■ **Work instruction**:
What is needed here is every record, retyped without any change.

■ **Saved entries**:
┌──
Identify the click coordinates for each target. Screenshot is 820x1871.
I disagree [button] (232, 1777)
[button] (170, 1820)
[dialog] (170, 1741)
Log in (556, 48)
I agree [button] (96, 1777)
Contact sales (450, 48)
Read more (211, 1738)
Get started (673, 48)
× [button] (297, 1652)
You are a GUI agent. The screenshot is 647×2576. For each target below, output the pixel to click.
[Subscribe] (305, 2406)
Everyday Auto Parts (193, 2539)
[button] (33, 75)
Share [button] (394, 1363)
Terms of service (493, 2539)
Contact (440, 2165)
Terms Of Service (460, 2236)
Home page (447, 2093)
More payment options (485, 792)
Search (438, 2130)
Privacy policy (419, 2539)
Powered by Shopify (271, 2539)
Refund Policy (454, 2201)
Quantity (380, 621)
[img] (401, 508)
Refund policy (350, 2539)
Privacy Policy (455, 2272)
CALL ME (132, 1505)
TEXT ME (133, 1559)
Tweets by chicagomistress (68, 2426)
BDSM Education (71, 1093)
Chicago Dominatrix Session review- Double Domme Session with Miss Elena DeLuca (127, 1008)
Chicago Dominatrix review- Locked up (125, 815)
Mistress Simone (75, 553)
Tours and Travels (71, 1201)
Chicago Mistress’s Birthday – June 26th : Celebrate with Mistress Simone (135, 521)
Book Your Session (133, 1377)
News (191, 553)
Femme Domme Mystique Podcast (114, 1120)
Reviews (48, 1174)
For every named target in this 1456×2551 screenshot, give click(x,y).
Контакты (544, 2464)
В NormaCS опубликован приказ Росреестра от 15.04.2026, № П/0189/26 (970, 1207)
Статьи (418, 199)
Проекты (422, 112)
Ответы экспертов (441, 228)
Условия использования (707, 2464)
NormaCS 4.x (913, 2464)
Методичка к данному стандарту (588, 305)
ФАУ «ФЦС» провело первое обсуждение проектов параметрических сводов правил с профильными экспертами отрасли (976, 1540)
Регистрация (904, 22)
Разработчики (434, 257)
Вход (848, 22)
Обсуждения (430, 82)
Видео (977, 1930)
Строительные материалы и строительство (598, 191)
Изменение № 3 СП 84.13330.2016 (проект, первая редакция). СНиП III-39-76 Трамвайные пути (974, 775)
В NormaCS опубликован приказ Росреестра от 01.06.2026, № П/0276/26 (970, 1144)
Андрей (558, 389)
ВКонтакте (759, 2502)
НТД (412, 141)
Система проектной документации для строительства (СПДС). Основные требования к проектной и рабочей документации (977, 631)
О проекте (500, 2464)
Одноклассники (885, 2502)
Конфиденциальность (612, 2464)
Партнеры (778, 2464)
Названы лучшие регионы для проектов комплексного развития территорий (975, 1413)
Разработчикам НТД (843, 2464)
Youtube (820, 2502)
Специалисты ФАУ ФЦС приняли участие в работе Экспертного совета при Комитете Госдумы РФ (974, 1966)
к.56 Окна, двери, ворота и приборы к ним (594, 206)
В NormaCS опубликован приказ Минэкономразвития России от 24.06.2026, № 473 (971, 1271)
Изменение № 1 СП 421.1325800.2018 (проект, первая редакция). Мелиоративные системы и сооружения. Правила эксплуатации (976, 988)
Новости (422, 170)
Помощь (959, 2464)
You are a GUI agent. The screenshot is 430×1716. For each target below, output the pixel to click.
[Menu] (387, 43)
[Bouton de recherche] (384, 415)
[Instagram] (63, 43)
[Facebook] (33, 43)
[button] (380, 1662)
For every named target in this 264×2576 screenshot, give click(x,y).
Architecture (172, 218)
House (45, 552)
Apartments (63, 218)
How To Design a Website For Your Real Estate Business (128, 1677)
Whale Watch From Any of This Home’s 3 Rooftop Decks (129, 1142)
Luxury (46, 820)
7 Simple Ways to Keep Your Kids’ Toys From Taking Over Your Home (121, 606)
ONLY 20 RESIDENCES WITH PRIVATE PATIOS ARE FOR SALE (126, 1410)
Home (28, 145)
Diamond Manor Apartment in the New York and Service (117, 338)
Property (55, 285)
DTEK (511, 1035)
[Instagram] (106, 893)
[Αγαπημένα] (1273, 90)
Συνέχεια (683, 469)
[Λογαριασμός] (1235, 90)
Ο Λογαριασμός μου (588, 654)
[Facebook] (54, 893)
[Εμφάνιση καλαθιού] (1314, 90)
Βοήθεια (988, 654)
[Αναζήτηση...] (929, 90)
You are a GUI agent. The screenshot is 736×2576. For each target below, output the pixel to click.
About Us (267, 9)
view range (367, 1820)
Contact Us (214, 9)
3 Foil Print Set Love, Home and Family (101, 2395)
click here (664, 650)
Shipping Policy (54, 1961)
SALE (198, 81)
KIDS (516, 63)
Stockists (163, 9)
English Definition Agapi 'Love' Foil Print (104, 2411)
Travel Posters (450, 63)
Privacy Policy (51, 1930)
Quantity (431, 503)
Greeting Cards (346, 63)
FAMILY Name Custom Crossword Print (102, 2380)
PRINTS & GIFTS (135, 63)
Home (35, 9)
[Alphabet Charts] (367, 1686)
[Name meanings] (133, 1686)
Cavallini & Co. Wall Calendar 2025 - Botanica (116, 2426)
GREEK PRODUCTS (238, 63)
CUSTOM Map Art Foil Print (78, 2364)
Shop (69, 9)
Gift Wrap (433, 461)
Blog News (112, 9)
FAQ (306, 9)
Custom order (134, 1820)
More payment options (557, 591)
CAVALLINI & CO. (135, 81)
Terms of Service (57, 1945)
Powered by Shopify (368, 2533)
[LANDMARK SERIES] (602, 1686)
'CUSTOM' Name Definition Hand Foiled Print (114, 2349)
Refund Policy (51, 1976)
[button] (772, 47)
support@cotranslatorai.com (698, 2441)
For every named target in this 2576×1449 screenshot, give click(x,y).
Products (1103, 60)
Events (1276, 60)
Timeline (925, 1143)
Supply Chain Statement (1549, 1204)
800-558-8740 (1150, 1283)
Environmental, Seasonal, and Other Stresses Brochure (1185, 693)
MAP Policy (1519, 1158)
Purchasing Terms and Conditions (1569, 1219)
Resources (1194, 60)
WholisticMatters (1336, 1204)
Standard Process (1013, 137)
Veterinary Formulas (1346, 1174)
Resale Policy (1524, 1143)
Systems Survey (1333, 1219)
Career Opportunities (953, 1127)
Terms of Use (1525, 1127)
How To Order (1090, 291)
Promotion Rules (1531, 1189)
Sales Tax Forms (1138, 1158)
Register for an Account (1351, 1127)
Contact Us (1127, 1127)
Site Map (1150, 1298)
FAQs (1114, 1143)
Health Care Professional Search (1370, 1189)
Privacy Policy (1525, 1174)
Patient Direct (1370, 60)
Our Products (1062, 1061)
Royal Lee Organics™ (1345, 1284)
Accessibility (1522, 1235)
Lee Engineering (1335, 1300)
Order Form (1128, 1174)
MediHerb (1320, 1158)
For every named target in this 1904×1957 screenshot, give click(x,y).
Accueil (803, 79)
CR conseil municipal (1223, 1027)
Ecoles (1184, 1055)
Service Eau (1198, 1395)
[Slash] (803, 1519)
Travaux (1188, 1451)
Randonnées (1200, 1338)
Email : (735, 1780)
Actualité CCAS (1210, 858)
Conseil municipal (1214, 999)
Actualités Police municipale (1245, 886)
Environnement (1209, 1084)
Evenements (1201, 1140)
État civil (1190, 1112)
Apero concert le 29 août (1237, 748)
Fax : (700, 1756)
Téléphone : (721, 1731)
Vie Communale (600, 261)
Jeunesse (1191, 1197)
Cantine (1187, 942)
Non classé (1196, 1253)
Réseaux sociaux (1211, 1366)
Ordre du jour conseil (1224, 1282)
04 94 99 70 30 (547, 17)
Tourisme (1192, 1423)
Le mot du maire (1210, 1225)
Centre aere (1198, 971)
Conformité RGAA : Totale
└──
■ **Your solution**:
Identify the click coordinates for each target. Screenshot is 820x1871.
I disagree [button] (232, 1777)
[button] (170, 1820)
[dialog] (170, 1741)
Log in (556, 48)
I agree [button] (96, 1777)
Contact sales (450, 48)
Read more (211, 1738)
Get started (673, 48)
× [button] (297, 1652)
You are a GUI agent. The screenshot is 647×2576. For each target below, output the pixel to click.
[Subscribe] (305, 2406)
Everyday Auto Parts (193, 2539)
[button] (33, 75)
Share [button] (394, 1363)
Terms of service (493, 2539)
Contact (440, 2165)
Terms Of Service (460, 2236)
Home page (447, 2093)
More payment options (485, 792)
Search (438, 2130)
Privacy policy (419, 2539)
Powered by Shopify (271, 2539)
Refund Policy (454, 2201)
Quantity (380, 621)
[img] (401, 508)
Refund policy (350, 2539)
Privacy Policy (455, 2272)
CALL ME (132, 1505)
TEXT ME (133, 1559)
Tweets by chicagomistress (68, 2426)
BDSM Education (71, 1093)
Chicago Dominatrix Session review- Double Domme Session with Miss Elena DeLuca (127, 1008)
Chicago Dominatrix review- Locked up (125, 815)
Mistress Simone (75, 553)
Tours and Travels (71, 1201)
Chicago Mistress’s Birthday – June 26th : Celebrate with Mistress Simone (135, 521)
Book Your Session (133, 1377)
News (191, 553)
Femme Domme Mystique Podcast (114, 1120)
Reviews (48, 1174)
For every named target in this 1456×2551 screenshot, give click(x,y).
Контакты (544, 2464)
В NormaCS опубликован приказ Росреестра от 15.04.2026, № П/0189/26 (970, 1207)
Статьи (418, 199)
Проекты (422, 112)
Ответы экспертов (441, 228)
Условия использования (707, 2464)
NormaCS 4.x (913, 2464)
Методичка к данному стандарту (588, 305)
ФАУ «ФЦС» провело первое обсуждение проектов параметрических сводов правил с профильными экспертами отрасли (976, 1540)
Регистрация (904, 22)
Разработчики (434, 257)
Вход (848, 22)
Обсуждения (430, 82)
Видео (977, 1930)
Строительные материалы и строительство (598, 191)
Изменение № 3 СП 84.13330.2016 (проект, первая редакция). СНиП III-39-76 Трамвайные пути (974, 775)
В NormaCS опубликован приказ Росреестра от 01.06.2026, № П/0276/26 (970, 1144)
Андрей (558, 389)
ВКонтакте (759, 2502)
НТД (412, 141)
Система проектной документации для строительства (СПДС). Основные требования к проектной и рабочей документации (977, 631)
О проекте (500, 2464)
Одноклассники (885, 2502)
Конфиденциальность (612, 2464)
Партнеры (778, 2464)
Названы лучшие регионы для проектов комплексного развития территорий (975, 1413)
Разработчикам НТД (843, 2464)
Youtube (820, 2502)
Специалисты ФАУ ФЦС приняли участие в работе Экспертного совета при Комитете Госдумы РФ (974, 1966)
к.56 Окна, двери, ворота и приборы к ним (594, 206)
В NormaCS опубликован приказ Минэкономразвития России от 24.06.2026, № 473 (971, 1271)
Изменение № 1 СП 421.1325800.2018 (проект, первая редакция). Мелиоративные системы и сооружения. Правила эксплуатации (976, 988)
Новости (422, 170)
Помощь (959, 2464)
You are a GUI agent. The screenshot is 430×1716. For each target below, output the pixel to click.
[Menu] (387, 43)
[Bouton de recherche] (384, 415)
[Instagram] (63, 43)
[Facebook] (33, 43)
[button] (380, 1662)
For every named target in this 264×2576 screenshot, give click(x,y).
Architecture (172, 218)
House (45, 552)
Apartments (63, 218)
How To Design a Website For Your Real Estate Business (128, 1677)
Whale Watch From Any of This Home’s 3 Rooftop Decks (129, 1142)
Luxury (46, 820)
7 Simple Ways to Keep Your Kids’ Toys From Taking Over Your Home (121, 606)
ONLY 20 RESIDENCES WITH PRIVATE PATIOS ARE FOR SALE (126, 1410)
Home (28, 145)
Diamond Manor Apartment in the New York and Service (117, 338)
Property (55, 285)
DTEK (511, 1035)
[Instagram] (106, 893)
[Αγαπημένα] (1273, 90)
Συνέχεια (683, 469)
[Λογαριασμός] (1235, 90)
Ο Λογαριασμός μου (588, 654)
[Facebook] (54, 893)
[Εμφάνιση καλαθιού] (1314, 90)
Βοήθεια (988, 654)
[Αναζήτηση...] (929, 90)
You are a GUI agent. The screenshot is 736×2576. For each target below, output the pixel to click.
About Us (267, 9)
view range (367, 1820)
Contact Us (214, 9)
3 Foil Print Set Love, Home and Family (101, 2395)
click here (664, 650)
Shipping Policy (54, 1961)
SALE (198, 81)
KIDS (516, 63)
Stockists (163, 9)
English Definition Agapi 'Love' Foil Print (104, 2411)
Travel Posters (450, 63)
Privacy Policy (51, 1930)
Quantity (431, 503)
Greeting Cards (346, 63)
FAMILY Name Custom Crossword Print (102, 2380)
PRINTS & GIFTS (135, 63)
Home (35, 9)
[Alphabet Charts] (367, 1686)
[Name meanings] (133, 1686)
Cavallini & Co. Wall Calendar 2025 - Botanica (116, 2426)
GREEK PRODUCTS (238, 63)
CUSTOM Map Art Foil Print (78, 2364)
Shop (69, 9)
Gift Wrap (433, 461)
Blog News (112, 9)
FAQ (306, 9)
Custom order (134, 1820)
More payment options (557, 591)
CAVALLINI & CO. (135, 81)
Terms of Service (57, 1945)
Powered by Shopify (368, 2533)
[LANDMARK SERIES] (602, 1686)
'CUSTOM' Name Definition Hand Foiled Print (114, 2349)
Refund Policy (51, 1976)
[button] (772, 47)
support@cotranslatorai.com (698, 2441)
For every named target in this 2576×1449 screenshot, give click(x,y).
Products (1103, 60)
Events (1276, 60)
Timeline (925, 1143)
Supply Chain Statement (1549, 1204)
800-558-8740 (1150, 1283)
Environmental, Seasonal, and Other Stresses Brochure (1185, 693)
MAP Policy (1519, 1158)
Purchasing Terms and Conditions (1569, 1219)
Resources (1194, 60)
WholisticMatters (1336, 1204)
Standard Process (1013, 137)
Veterinary Formulas (1346, 1174)
Resale Policy (1524, 1143)
Systems Survey (1333, 1219)
Career Opportunities (953, 1127)
Terms of Use (1525, 1127)
How To Order (1090, 291)
Promotion Rules (1531, 1189)
Sales Tax Forms (1138, 1158)
Register for an Account (1351, 1127)
Contact Us (1127, 1127)
Site Map (1150, 1298)
FAQs (1114, 1143)
Health Care Professional Search (1370, 1189)
Privacy Policy (1525, 1174)
Patient Direct (1370, 60)
Our Products (1062, 1061)
Royal Lee Organics™ (1345, 1284)
Accessibility (1522, 1235)
Lee Engineering (1335, 1300)
Order Form (1128, 1174)
MediHerb (1320, 1158)
For every named target in this 1904×1957 screenshot, give click(x,y).
Accueil (803, 79)
CR conseil municipal (1223, 1027)
Ecoles (1184, 1055)
Service Eau (1198, 1395)
[Slash] (803, 1519)
Travaux (1188, 1451)
Randonnées (1200, 1338)
Email : (735, 1780)
Actualité CCAS (1210, 858)
Conseil municipal (1214, 999)
Actualités Police municipale (1245, 886)
Environnement (1209, 1084)
Evenements (1201, 1140)
État civil (1190, 1112)
Apero concert le 29 août (1237, 748)
Fax : (700, 1756)
Téléphone : (721, 1731)
Vie Communale (600, 261)
Jeunesse (1191, 1197)
Cantine (1187, 942)
Non classé (1196, 1253)
Réseaux sociaux (1211, 1366)
Ordre du jour conseil (1224, 1282)
04 94 99 70 30 (547, 17)
Tourisme (1192, 1423)
Le mot du maire (1210, 1225)
Centre aere (1198, 971)
Conformité RGAA : Totale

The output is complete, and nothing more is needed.